Dataset entries:

━━━━━━━━

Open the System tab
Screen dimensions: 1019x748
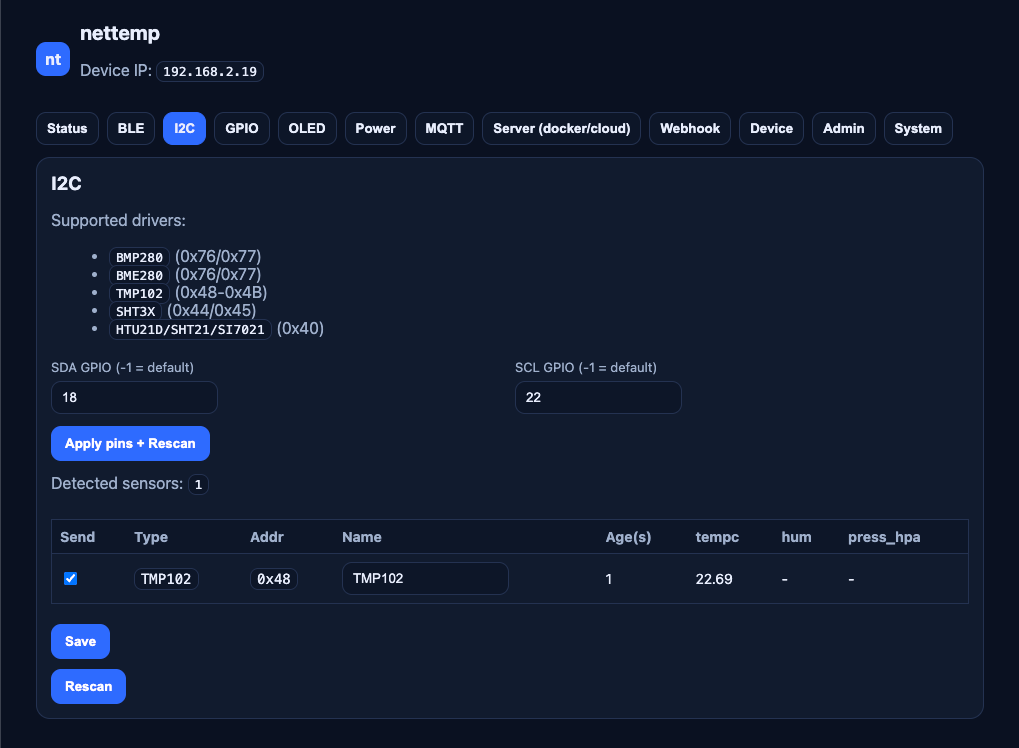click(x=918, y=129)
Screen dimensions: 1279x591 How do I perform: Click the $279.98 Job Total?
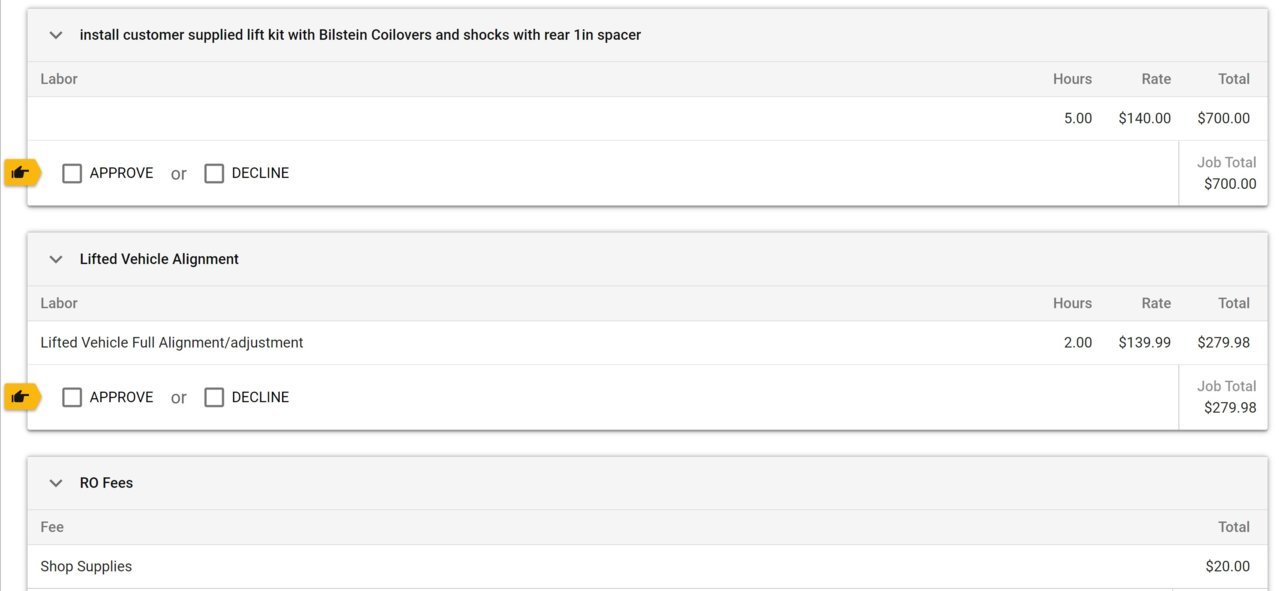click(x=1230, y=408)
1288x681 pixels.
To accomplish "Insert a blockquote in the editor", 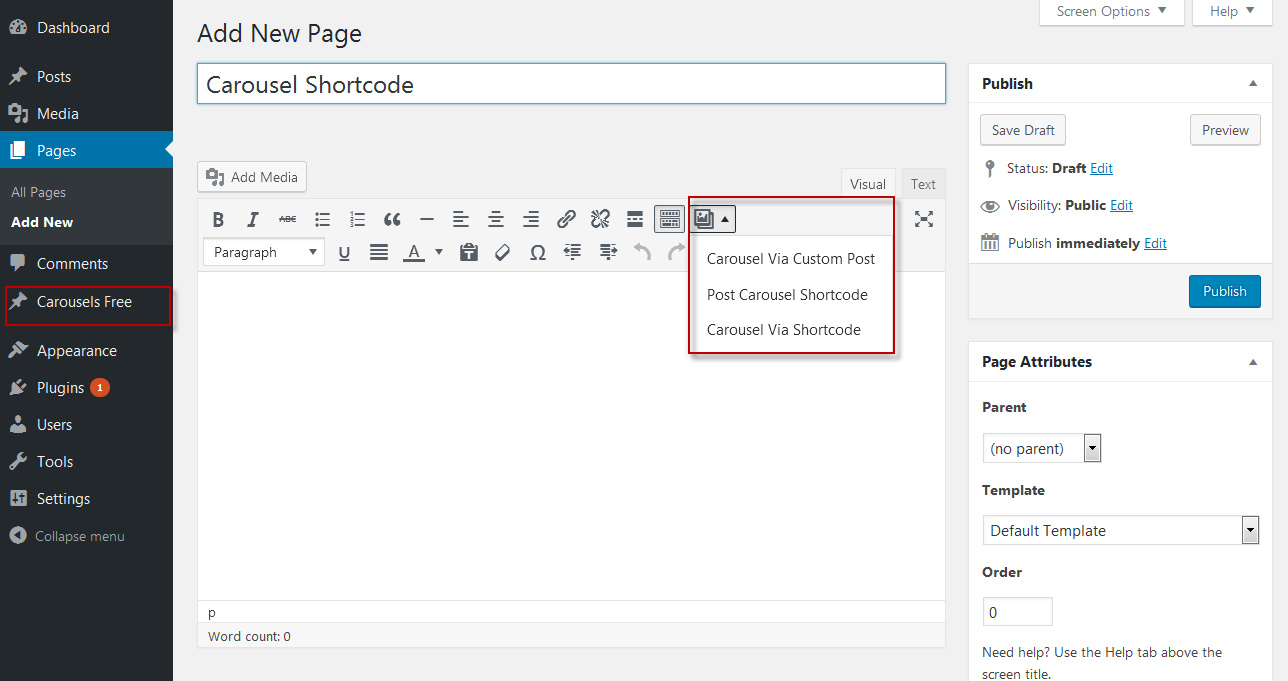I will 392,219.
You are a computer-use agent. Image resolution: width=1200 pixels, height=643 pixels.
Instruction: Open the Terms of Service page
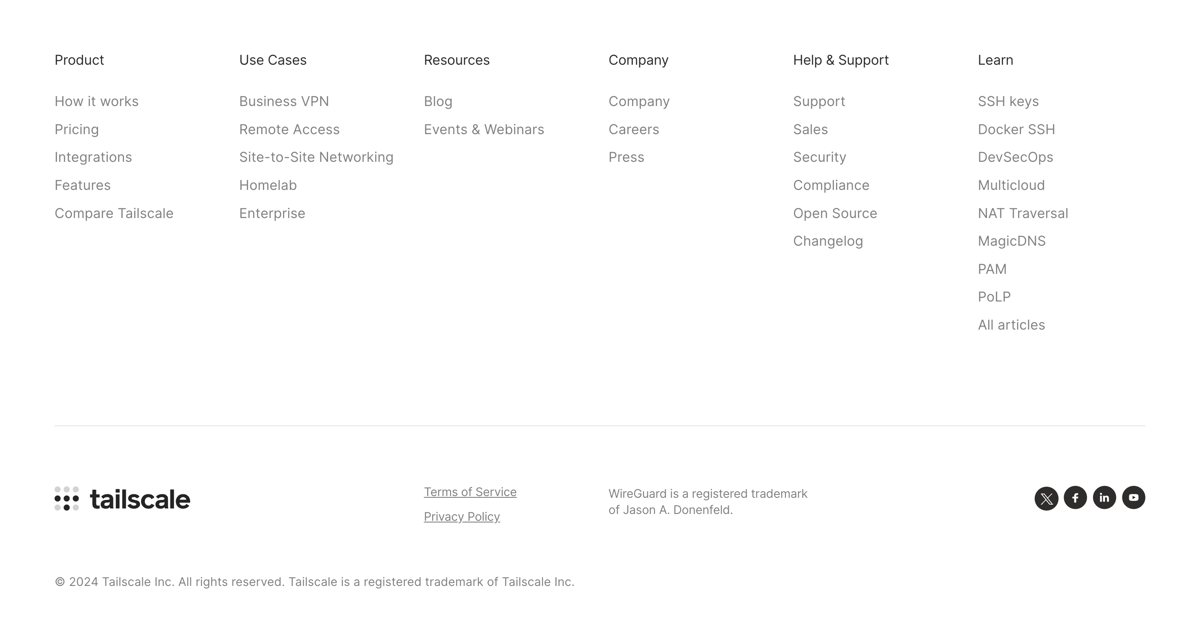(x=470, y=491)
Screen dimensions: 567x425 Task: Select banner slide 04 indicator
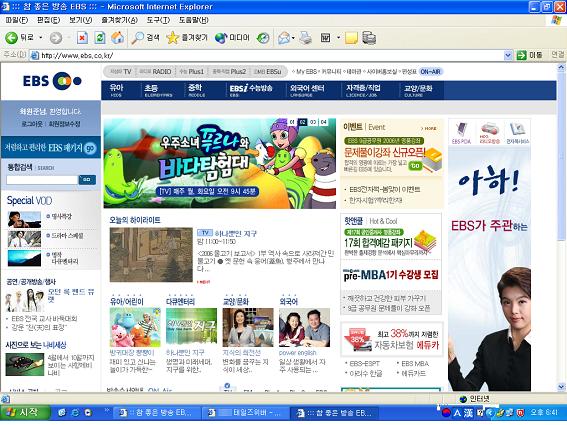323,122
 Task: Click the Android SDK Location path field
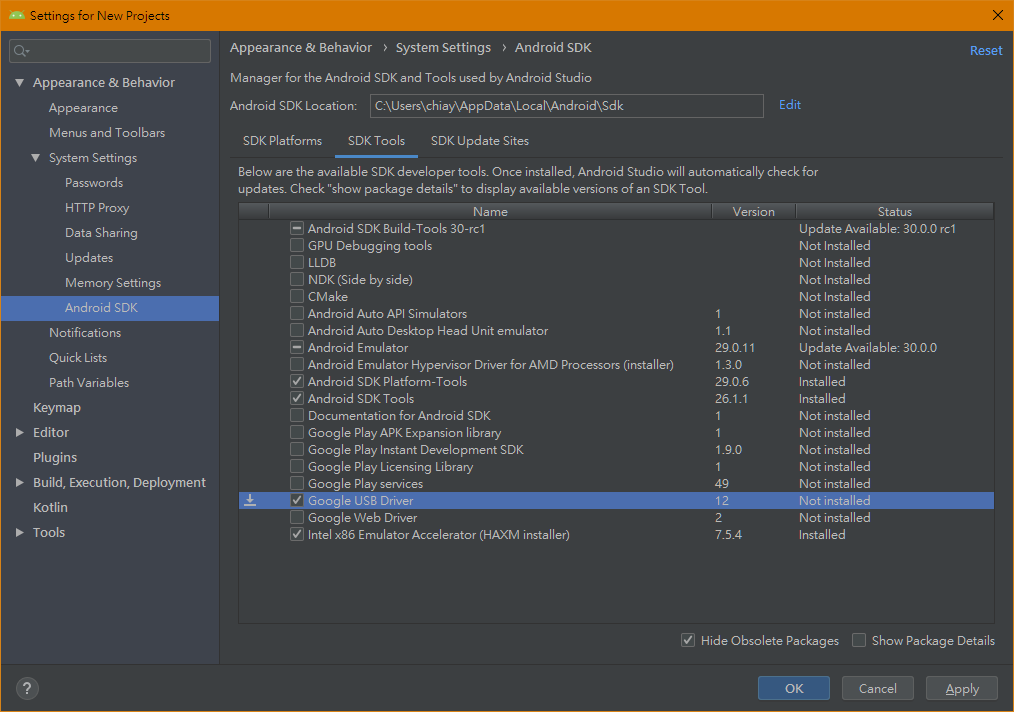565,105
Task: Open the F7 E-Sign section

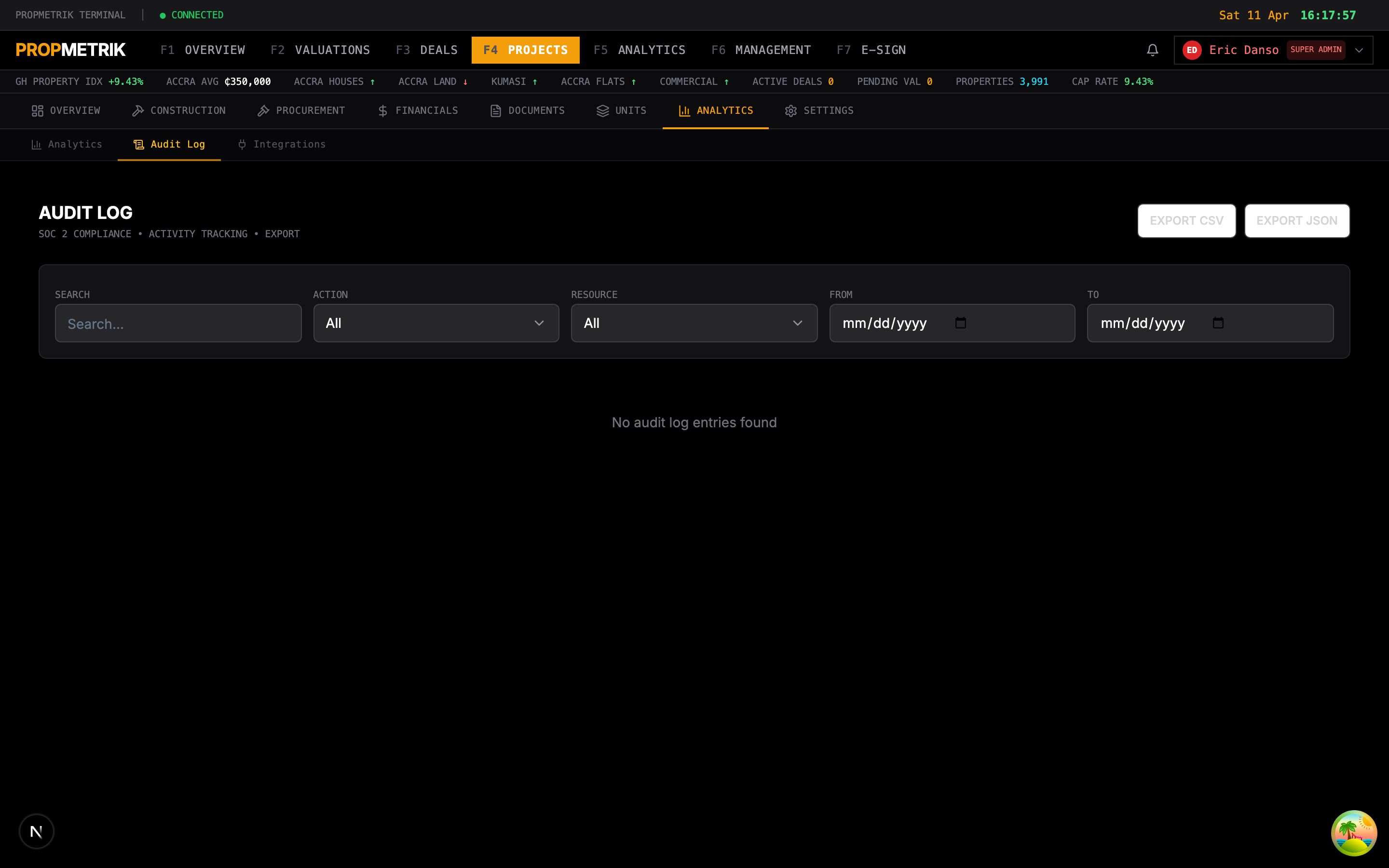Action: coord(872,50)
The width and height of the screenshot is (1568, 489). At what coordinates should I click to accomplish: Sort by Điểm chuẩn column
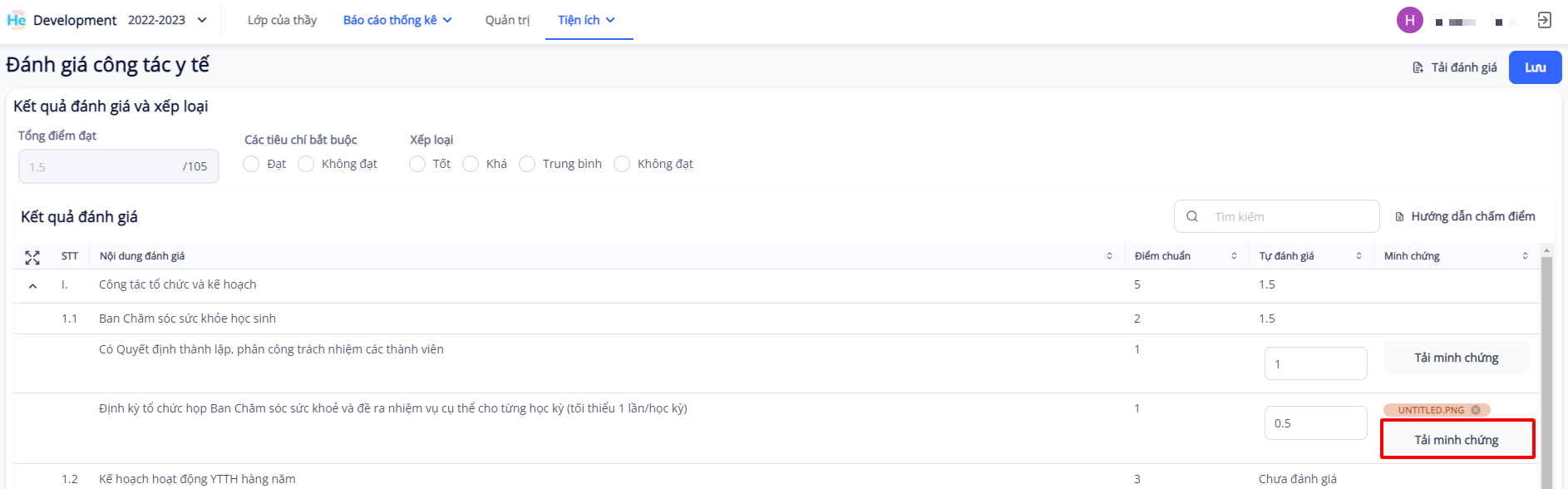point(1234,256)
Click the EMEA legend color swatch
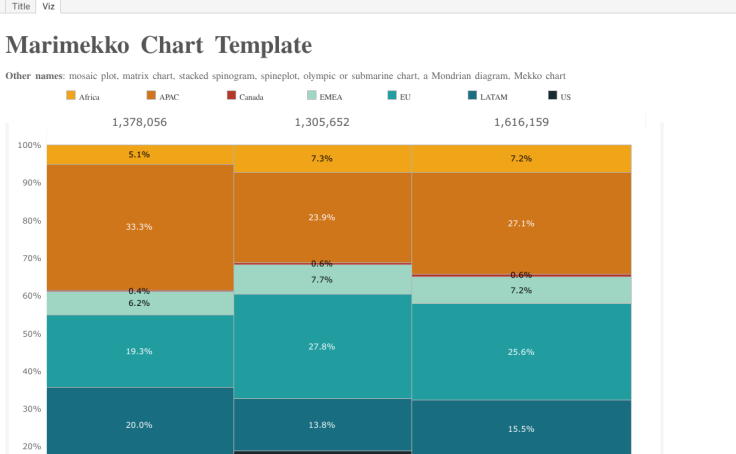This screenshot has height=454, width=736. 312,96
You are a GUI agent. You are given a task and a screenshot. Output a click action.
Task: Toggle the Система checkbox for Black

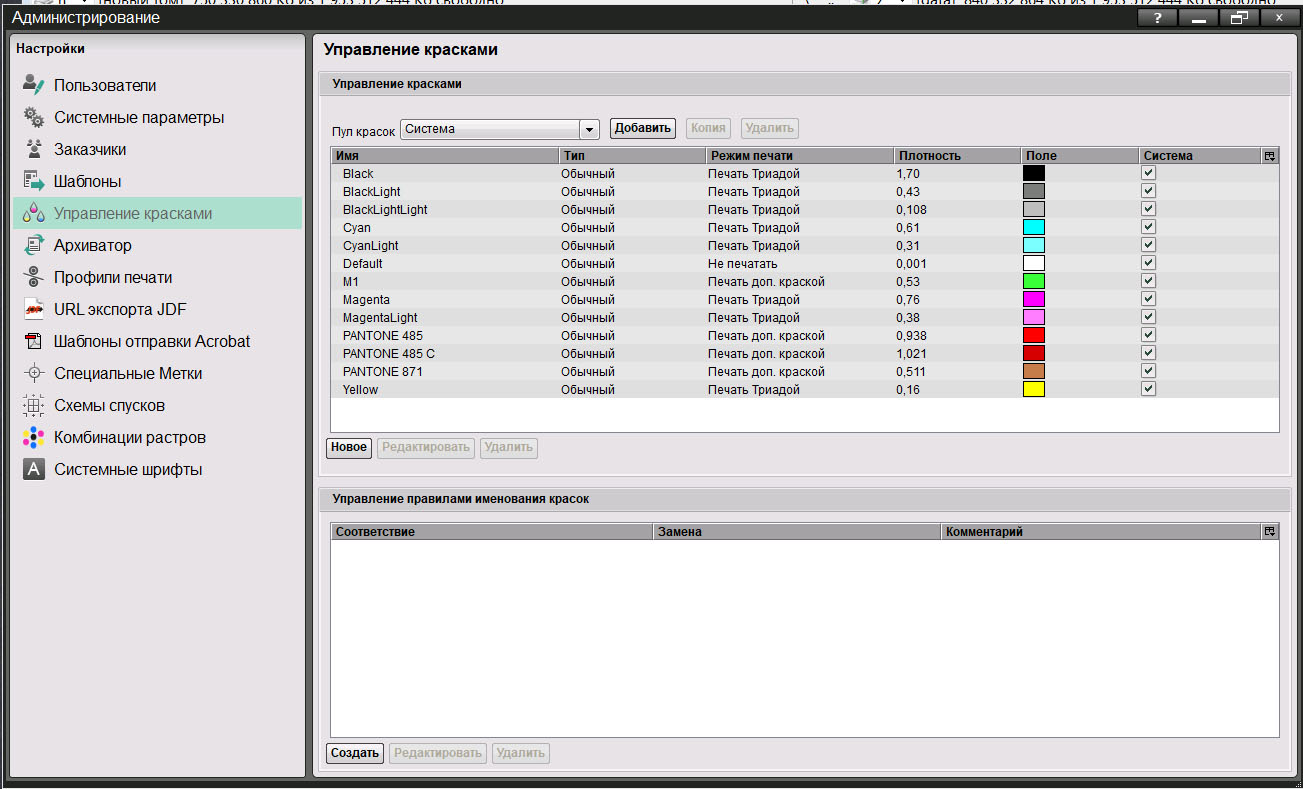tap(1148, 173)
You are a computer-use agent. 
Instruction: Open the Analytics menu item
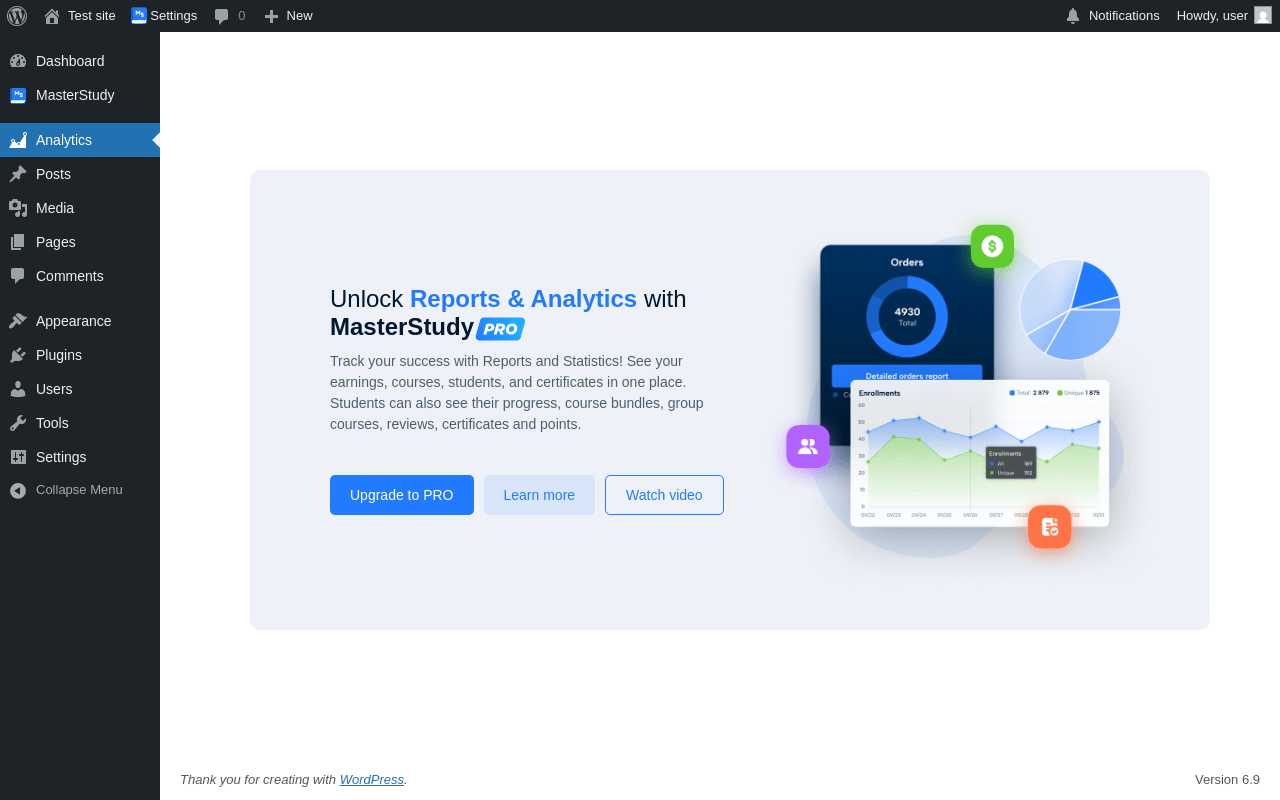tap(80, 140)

━━━━━━━━

Try it — Repeat word for word the lines starting at the one with "Task: Toggle the Система checkbox for Black" and ending at the final line of the records above, both included; no pictures.

Response area —
Task: Toggle the Система checkbox for Black

tap(1148, 173)
You are a computer-use agent. 
Instruction: Open the Analytics menu item
tap(80, 140)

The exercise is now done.